PROBLEM TO WORK ON: Please give everything from "Спирали для конвейеров (243, 2293)" down to "Вибропитатели (554, 833)" again, swapping "Прайс-лист" for "Цены" and leaving all else unchanged.

--- RAW RECORDS ---

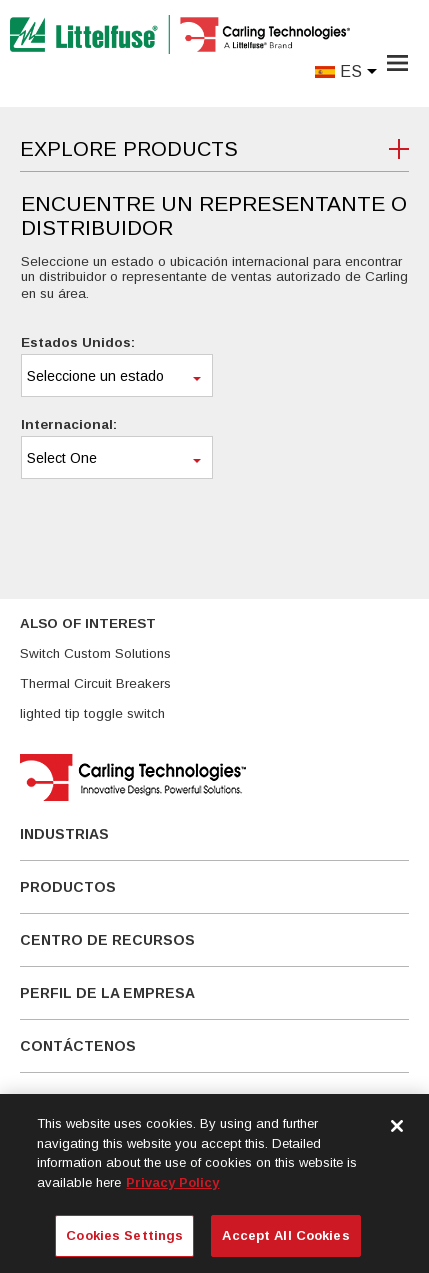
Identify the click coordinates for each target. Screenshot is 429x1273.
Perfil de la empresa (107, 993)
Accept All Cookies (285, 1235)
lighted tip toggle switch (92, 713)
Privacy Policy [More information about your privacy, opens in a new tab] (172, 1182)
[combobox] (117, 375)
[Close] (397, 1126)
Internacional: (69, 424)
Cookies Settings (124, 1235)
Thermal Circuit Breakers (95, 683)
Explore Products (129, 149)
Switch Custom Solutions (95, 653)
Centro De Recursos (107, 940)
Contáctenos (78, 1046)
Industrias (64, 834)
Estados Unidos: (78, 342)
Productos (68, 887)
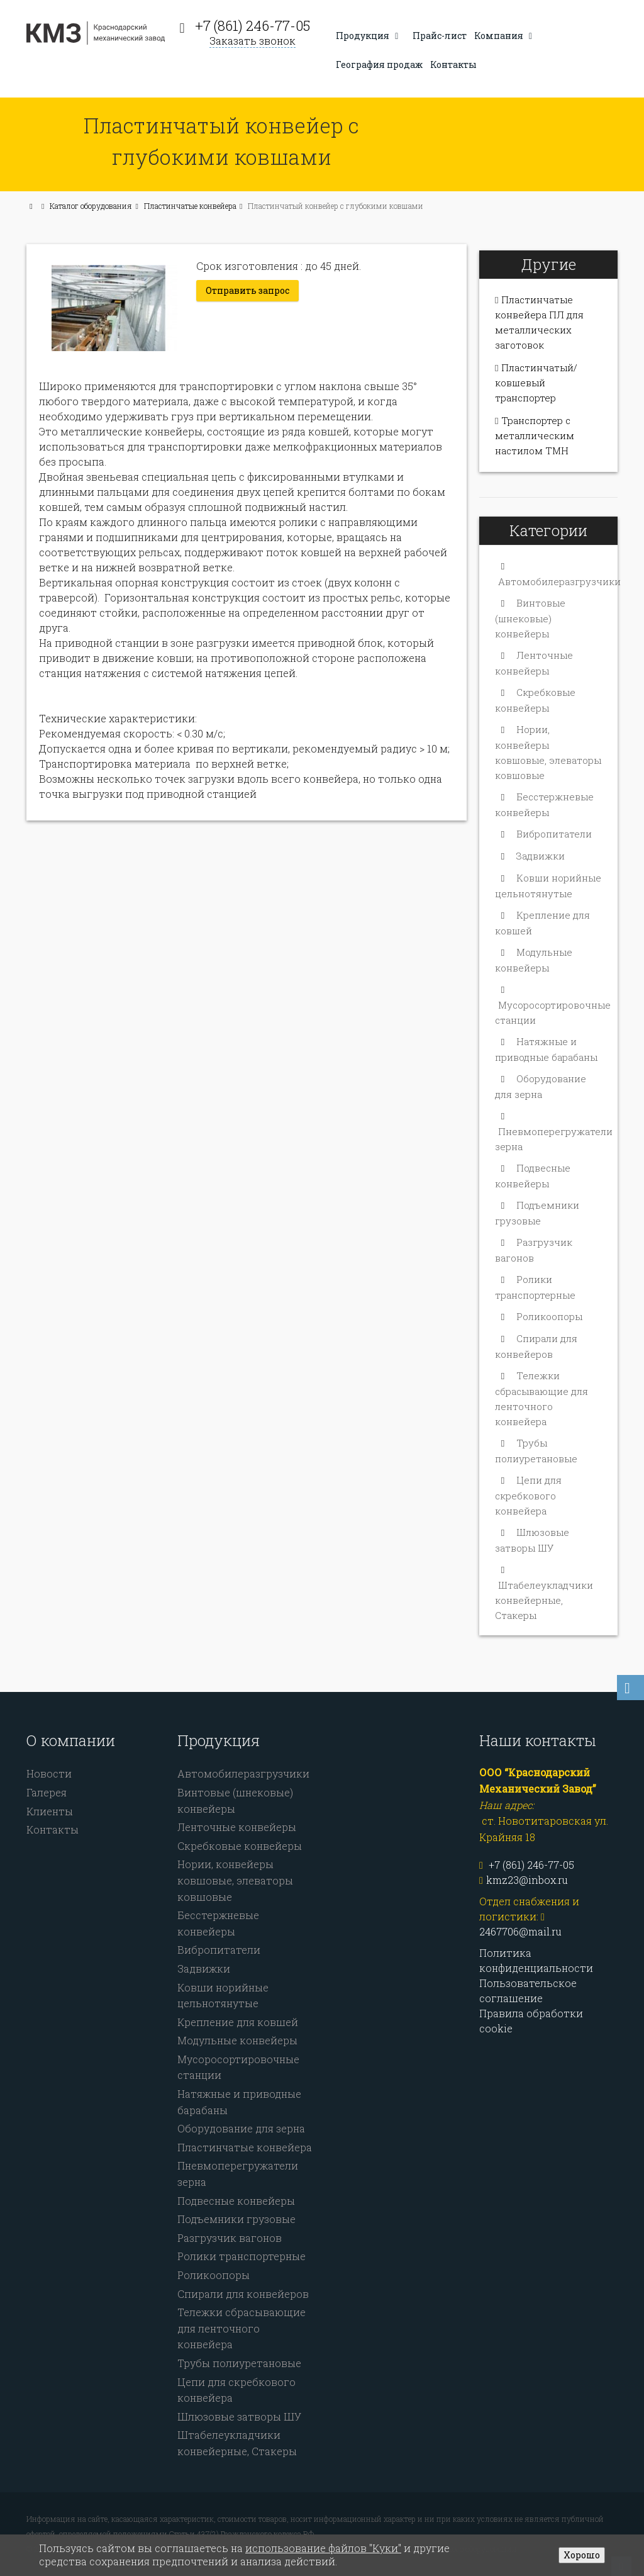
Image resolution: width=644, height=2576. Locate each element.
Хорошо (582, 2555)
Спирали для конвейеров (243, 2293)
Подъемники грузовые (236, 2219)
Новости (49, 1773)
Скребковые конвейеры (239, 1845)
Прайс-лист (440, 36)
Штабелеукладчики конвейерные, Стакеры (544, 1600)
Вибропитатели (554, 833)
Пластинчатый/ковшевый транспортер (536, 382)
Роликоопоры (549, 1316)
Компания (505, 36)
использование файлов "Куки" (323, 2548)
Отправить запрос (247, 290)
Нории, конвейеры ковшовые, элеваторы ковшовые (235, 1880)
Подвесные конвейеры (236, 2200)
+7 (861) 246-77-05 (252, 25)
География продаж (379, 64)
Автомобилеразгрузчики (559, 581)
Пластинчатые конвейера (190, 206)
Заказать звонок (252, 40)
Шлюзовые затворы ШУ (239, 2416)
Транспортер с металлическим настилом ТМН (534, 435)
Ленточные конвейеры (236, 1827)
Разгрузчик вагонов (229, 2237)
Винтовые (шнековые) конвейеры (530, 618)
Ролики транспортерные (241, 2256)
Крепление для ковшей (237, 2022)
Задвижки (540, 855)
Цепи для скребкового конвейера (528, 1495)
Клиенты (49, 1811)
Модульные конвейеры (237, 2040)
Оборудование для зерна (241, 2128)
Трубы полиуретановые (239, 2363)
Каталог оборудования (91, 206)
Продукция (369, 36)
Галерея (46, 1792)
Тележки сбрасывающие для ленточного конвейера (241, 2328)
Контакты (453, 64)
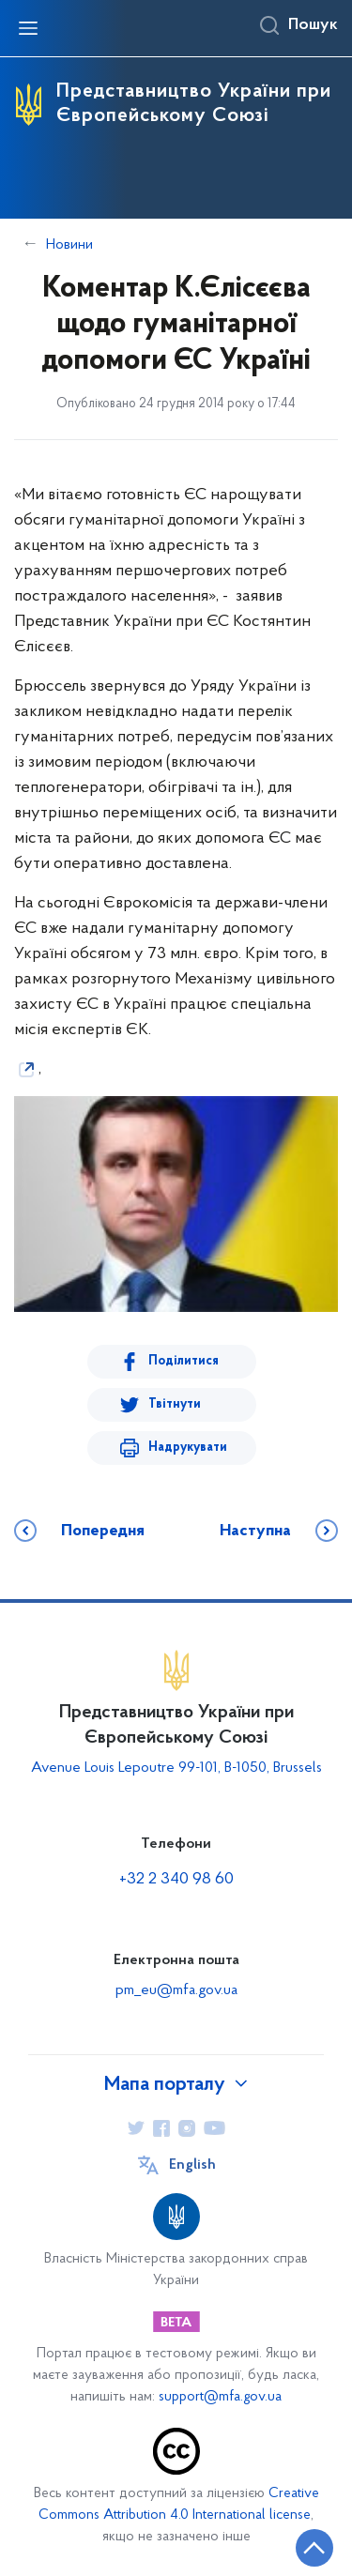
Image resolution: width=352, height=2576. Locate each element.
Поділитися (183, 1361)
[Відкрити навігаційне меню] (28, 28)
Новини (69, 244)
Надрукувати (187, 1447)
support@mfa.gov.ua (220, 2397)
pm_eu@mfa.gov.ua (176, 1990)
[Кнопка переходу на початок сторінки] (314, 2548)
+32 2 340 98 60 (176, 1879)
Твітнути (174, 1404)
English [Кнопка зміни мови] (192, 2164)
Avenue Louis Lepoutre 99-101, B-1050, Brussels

---
--- RAW RECORDS ---

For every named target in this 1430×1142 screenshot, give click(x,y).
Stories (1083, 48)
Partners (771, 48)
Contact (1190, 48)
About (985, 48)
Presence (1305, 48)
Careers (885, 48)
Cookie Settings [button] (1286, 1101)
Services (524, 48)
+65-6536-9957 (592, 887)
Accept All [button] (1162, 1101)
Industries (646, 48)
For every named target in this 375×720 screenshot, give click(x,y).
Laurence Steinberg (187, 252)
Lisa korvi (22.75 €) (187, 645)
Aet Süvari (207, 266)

---
--- RAW RECORDS ---

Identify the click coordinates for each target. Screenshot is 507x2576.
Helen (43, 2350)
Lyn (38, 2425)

---

EXPECTED ANSWER:
Спирали для конвейеров (243, 2293)
Подъемники грузовые (236, 2219)
Новости (49, 1773)
Скребковые конвейеры (239, 1845)
Цены (440, 36)
Штабелеукладчики конвейерные, Стакеры (544, 1600)
Вибропитатели (554, 833)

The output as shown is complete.